• **Input rows**:
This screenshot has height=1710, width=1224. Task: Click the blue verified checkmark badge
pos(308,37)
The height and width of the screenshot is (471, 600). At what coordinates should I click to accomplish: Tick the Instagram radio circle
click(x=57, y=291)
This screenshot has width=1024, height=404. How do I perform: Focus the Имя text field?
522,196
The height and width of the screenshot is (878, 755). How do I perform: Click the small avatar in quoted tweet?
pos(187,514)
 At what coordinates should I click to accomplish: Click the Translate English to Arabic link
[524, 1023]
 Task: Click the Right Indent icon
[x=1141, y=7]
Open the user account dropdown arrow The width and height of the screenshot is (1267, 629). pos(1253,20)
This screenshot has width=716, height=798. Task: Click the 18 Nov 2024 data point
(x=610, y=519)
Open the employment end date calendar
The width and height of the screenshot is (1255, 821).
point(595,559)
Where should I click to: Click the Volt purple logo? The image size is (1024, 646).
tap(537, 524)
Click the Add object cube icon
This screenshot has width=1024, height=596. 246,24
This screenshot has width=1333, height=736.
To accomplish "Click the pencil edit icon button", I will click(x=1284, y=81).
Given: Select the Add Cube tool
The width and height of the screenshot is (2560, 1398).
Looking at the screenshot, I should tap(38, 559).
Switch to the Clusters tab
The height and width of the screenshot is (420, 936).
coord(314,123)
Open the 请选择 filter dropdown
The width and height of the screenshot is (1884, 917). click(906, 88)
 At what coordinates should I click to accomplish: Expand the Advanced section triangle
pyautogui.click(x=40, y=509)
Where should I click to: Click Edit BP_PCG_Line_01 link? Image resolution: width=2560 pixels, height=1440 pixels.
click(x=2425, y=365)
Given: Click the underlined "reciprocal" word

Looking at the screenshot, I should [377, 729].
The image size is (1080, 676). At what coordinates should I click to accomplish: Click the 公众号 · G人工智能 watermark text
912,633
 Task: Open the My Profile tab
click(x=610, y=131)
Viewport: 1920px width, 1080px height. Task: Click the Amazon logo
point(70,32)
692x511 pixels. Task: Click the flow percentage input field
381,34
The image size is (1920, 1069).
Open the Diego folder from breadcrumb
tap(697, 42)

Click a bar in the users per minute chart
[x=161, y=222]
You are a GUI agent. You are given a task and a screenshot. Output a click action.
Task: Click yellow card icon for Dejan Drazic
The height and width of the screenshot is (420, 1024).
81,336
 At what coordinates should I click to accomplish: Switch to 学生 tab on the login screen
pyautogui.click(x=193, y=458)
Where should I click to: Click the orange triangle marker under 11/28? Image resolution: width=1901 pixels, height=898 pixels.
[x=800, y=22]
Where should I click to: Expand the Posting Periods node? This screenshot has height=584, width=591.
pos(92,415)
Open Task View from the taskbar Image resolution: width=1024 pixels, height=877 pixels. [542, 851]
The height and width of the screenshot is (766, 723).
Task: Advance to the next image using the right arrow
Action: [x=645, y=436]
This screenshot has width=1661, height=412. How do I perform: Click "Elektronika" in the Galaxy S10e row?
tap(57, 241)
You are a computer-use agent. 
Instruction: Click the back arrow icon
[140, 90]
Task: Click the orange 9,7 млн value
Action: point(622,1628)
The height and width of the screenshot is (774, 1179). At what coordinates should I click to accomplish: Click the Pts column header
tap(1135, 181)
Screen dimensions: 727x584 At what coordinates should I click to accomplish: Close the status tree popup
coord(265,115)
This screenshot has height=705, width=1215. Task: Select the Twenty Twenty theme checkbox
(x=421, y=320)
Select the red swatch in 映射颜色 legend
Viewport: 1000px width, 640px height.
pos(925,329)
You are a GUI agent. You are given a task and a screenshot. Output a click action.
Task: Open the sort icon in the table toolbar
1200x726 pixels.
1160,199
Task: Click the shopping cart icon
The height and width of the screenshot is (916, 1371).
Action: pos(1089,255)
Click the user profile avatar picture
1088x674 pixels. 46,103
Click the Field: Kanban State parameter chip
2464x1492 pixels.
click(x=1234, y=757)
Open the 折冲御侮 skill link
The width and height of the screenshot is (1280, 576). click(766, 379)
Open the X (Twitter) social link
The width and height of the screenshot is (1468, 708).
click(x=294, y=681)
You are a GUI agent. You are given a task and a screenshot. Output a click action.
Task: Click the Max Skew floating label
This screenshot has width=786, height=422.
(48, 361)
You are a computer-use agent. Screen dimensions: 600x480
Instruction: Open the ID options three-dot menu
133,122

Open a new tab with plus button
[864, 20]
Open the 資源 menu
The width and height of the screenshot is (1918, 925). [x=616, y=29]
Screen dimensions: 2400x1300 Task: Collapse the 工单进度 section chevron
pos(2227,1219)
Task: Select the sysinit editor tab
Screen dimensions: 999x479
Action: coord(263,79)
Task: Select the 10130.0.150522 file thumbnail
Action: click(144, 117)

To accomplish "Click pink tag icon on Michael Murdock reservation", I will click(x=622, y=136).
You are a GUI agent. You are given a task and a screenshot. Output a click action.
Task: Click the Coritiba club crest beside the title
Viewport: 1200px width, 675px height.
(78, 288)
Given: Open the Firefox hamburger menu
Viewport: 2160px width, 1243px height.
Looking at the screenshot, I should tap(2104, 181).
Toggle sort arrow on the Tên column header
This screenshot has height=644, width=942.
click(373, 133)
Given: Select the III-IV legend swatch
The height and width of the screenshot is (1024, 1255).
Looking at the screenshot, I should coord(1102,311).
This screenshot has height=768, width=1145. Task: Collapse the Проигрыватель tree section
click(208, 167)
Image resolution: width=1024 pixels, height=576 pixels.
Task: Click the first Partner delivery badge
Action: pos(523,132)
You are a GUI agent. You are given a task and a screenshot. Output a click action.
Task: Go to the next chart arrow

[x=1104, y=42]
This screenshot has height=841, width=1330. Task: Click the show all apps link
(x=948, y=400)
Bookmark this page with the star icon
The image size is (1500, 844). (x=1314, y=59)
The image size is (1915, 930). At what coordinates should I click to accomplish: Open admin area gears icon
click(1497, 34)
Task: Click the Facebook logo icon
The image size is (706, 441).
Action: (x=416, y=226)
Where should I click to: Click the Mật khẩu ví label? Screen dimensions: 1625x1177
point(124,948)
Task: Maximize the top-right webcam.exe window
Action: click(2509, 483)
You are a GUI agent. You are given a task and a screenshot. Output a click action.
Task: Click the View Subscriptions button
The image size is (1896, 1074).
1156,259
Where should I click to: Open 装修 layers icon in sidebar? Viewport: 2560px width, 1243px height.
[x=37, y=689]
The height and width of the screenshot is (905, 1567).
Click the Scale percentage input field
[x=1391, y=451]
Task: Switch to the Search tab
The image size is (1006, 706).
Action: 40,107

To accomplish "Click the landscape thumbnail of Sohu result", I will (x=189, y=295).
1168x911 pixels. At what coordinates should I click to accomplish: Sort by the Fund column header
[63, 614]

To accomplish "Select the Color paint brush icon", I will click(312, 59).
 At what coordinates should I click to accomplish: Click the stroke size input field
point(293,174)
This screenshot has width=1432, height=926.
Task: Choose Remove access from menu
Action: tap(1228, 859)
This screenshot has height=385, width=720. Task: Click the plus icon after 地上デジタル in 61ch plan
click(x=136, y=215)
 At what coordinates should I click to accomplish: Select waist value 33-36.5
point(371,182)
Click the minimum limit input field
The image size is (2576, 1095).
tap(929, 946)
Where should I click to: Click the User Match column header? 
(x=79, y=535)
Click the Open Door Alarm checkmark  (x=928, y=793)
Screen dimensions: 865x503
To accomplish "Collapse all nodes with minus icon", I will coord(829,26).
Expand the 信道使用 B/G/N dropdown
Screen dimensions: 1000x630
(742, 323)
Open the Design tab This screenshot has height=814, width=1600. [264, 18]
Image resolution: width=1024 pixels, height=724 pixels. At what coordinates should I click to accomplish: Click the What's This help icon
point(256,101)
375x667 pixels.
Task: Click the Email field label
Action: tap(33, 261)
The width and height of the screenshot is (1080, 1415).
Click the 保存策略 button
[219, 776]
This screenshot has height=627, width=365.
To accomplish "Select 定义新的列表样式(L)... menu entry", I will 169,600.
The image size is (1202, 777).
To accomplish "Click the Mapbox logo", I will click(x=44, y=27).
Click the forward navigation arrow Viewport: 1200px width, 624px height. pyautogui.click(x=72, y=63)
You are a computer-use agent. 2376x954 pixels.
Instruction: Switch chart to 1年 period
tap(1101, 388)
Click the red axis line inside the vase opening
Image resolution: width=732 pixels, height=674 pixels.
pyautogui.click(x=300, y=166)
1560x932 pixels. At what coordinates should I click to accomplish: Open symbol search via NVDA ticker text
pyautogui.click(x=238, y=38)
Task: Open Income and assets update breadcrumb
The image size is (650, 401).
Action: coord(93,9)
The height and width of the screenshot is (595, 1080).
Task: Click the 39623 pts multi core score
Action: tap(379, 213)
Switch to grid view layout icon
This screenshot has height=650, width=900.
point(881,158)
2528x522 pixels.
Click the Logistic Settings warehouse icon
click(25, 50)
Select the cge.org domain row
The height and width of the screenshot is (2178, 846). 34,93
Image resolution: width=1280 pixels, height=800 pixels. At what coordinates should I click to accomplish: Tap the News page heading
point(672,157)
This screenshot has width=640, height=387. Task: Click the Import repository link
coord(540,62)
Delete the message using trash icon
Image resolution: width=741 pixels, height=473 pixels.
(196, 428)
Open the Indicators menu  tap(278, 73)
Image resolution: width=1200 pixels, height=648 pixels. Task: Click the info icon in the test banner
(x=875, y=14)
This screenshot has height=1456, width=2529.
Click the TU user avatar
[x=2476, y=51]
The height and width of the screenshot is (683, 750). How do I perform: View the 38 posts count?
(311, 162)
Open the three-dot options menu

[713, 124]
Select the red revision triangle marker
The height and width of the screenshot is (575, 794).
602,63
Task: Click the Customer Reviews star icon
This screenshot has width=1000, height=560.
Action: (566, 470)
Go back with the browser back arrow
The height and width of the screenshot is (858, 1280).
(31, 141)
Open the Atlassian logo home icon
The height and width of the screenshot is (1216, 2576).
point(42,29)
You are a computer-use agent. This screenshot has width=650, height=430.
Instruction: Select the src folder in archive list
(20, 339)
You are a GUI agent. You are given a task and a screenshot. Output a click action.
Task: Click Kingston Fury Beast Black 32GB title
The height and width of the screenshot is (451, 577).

• **Directions**:
Count the lines in the items above that contain the string "orange", matching case exactly, and reply with only that number.

• **Task result**:
2